Lors du dernier conseil communal, la majorité PS-MR-Ecolo de Soignies a présenté son plan global de sécurité routière. Celui-ci vise principalement à sensibiliser ou contraindre les automobilistes à réduire leur vitesse, notamment aux abords des écoles. Le groupe Ensemble souhaitait compléter ce plan avec une autre mesure : celle des rues scolaires. Ce concept très répandu en Flandre et à Bruxelles consiste à fermer une voirie située à proximité immédiate d’un établissement scolaire pendant les heures d’entrée et de sortie des classes.

Le texte déposé par le conseiller communal Matthieu Biset a été voté à l'unanimité mais avec quelques amendements tout de même. "Nous nous engageons à analyser attentivement ce mécanisme de rues scolaires en étudiant les avantages et les risques en termes de mobilité et de sécurité routière", précise la bourgmestre Fabienne Winckel (PS). "Nous allons proposer aux écoles intéressées de se manifester. S'il existe un intérêt, nous organiserons une consultation avec les écoles et l'ensemble des riverains. Nous ferons le point de ce projet au premier semestre 2020."

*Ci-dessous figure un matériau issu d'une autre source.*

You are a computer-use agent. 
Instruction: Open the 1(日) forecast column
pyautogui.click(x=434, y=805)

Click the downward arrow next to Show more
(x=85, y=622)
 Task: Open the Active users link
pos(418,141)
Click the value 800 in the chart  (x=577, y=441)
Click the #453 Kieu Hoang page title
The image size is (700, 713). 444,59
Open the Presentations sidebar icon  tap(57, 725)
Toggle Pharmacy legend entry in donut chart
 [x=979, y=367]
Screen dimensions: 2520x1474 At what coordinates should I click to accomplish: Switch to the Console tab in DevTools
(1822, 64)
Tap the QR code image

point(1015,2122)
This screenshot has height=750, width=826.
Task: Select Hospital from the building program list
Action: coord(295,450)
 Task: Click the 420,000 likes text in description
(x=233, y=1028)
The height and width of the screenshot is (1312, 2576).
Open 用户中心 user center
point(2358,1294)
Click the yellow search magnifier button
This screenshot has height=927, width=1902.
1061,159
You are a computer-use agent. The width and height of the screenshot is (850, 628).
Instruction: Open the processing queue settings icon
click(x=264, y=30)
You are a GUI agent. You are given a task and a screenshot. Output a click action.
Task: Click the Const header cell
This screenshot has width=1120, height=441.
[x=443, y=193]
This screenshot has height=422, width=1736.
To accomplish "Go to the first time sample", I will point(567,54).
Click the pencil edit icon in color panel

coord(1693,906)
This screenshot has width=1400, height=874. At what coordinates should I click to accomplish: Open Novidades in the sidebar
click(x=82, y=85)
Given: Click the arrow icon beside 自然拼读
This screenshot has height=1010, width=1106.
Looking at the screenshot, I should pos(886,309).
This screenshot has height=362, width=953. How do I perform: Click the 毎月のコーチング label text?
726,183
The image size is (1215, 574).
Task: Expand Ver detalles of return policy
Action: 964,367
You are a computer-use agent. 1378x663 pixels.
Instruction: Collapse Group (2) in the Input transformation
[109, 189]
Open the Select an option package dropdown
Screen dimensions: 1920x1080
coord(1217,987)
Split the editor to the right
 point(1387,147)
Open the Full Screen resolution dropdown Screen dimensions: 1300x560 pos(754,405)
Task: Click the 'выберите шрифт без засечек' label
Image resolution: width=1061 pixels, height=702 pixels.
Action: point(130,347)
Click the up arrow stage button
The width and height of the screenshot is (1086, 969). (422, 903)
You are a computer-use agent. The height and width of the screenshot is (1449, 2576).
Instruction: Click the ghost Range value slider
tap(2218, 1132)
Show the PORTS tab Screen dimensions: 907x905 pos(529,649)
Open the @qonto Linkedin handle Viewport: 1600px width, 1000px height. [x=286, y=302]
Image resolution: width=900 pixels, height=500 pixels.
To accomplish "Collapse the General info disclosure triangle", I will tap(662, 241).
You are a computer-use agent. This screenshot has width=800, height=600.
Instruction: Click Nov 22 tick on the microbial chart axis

Initialement, le groupe Ensemble avait songé à deux écoles en particulier lors du dépôt de son texte qui disait ceci : "Nous invitons le collège à entamer les procédures afin de mettre en œuvre les rues scolaires à la rue du Pontin à Horrues et à la rue Félix Eloy à Soignies ; à faire étudier ces projets et à y associer les écoles, associations de parents ainsi que les riverains afin d’examiner les modalités de ces mesures ainsi qu'à lui faire rapport de l’avancement de ce dossier au conseil communal pour le mois de novembre."

Finalement, il a donc été décidé qu'un appel serait lancé à toutes les écoles et que le projet ne sera donc testé qu'avec les écoles demandeuses. De son côté, la bourgmestre explique que ce mécanisme de rues scolaires avait été évoqué lors de la création du plan global de sécurité. "Nous avions discuté de cela avec notre expert en mobilité. Il a toutefois argumenté avec diverses explications qu'il ne fallait pas mettre cela en place direcement, dès la sortie du plan. Car cela demande une importante analyse."